Elsewhere in the world, the Chinese renminbi had hit its highest level against the dollar since May 2018, while Asian currencies more generally also outperformed alongside a set of emerging market units.
GBP / EUR forecast 2021
Period: From Q2 2021
GBP / USD forecast 2021
Period: From Q2 2021
These emerging market currencies included the South African Rand, which hit its strongest against the dollar since February 2019.
“The tone of the Bank of Korea has clearly become more belligerent compared to April, as it has sharply raised its growth forecast and expects higher inflation this year,” said Ho Woei Chen, CFA and economist at UOB Bank in Singapore.
Above: price and performance of the US dollar exchange rate. Source: Netdania Markets.
The only obvious common denominator in the above performance pecking order seen on at least Thursday was inflation and the relative degree of difficulty that different central banks have typically had when it comes to delivering inflation levels. targeted.

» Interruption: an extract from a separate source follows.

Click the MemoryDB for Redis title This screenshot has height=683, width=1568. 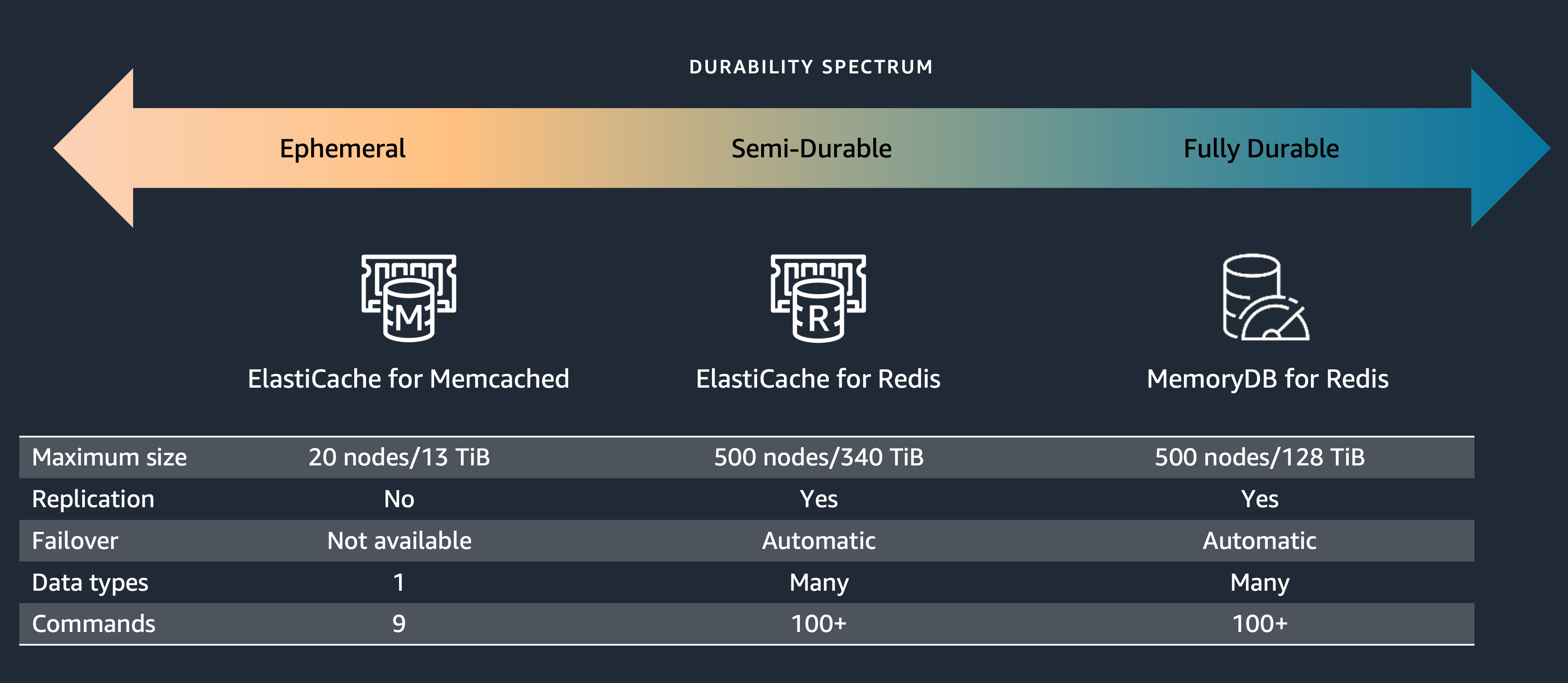[1268, 379]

Central banks have inflation targets, and it is in pursuit of those targets that they tinker with interest rates or use other monetary policy tools like quantitative easing, although many have had difficulty. hard to reach them in recent years, if not longer.

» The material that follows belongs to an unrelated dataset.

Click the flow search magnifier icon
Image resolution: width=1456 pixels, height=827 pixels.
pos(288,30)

In modern economic and financial systems, inflation is seen as a necessary evil, and it is an evil that has always been difficult to tame or control, even in the present day.
At present, inflation is in excess in many emerging market economies, for example – leading to higher interest rates than otherwise – while in major industrialized economies it exists in systemic deficit, albeit to varying degrees.
However, currency exchange rates can and do influence inflation trends through the impact of currency fluctuations on the cost of imported goods and services, the changes of which can easily filter through into the markets. consumer prices and official measures of inflation.
Above: USD / CNH displayed at daily intervals alongside USD / ZAR.
There is no better illustration of this point than the ongoing rally in the renminbi, which hit new multi-year highs against the dollar this week and days after its emergence, researchers at the People’s Bank of China (PBoC) had suggested allowing the Chinese currency to appreciate against the greenback to offset the impact of rising commodity prices on the cost of imported capital goods and corporate profit margins.
Higher import costs resulting from lower exchange rates can drive up inflation and vice versa, although the market has not always been able to take advantage of this influence and has often wasted it, along with the euro. -dollar and the European Central Bank (BCE) the best example of the latter.
Meanwhile, the South African Reserve Bank (SARB) and others have often struggled to reign under excessive inflationary pressures, but have faced an inflationary depreciation of the currency which further increases inflation, or have simply grappled with monetary trends that do little to contribute to the bank’s efforts.
It may still be early and somewhat premature to suggest that the currency market has been seriously reformed in any way, although Thursday’s performance pecking order at least may be a tentative indication of something. like that being the pipeline.
Few central bankers in the world would be heard to complain about this, which is why readers could do worse than attempt to understand the market in the context of the impact that exchange rate trends have on targets for the market. central bank inflation wherever it leads to inconsistencies. results.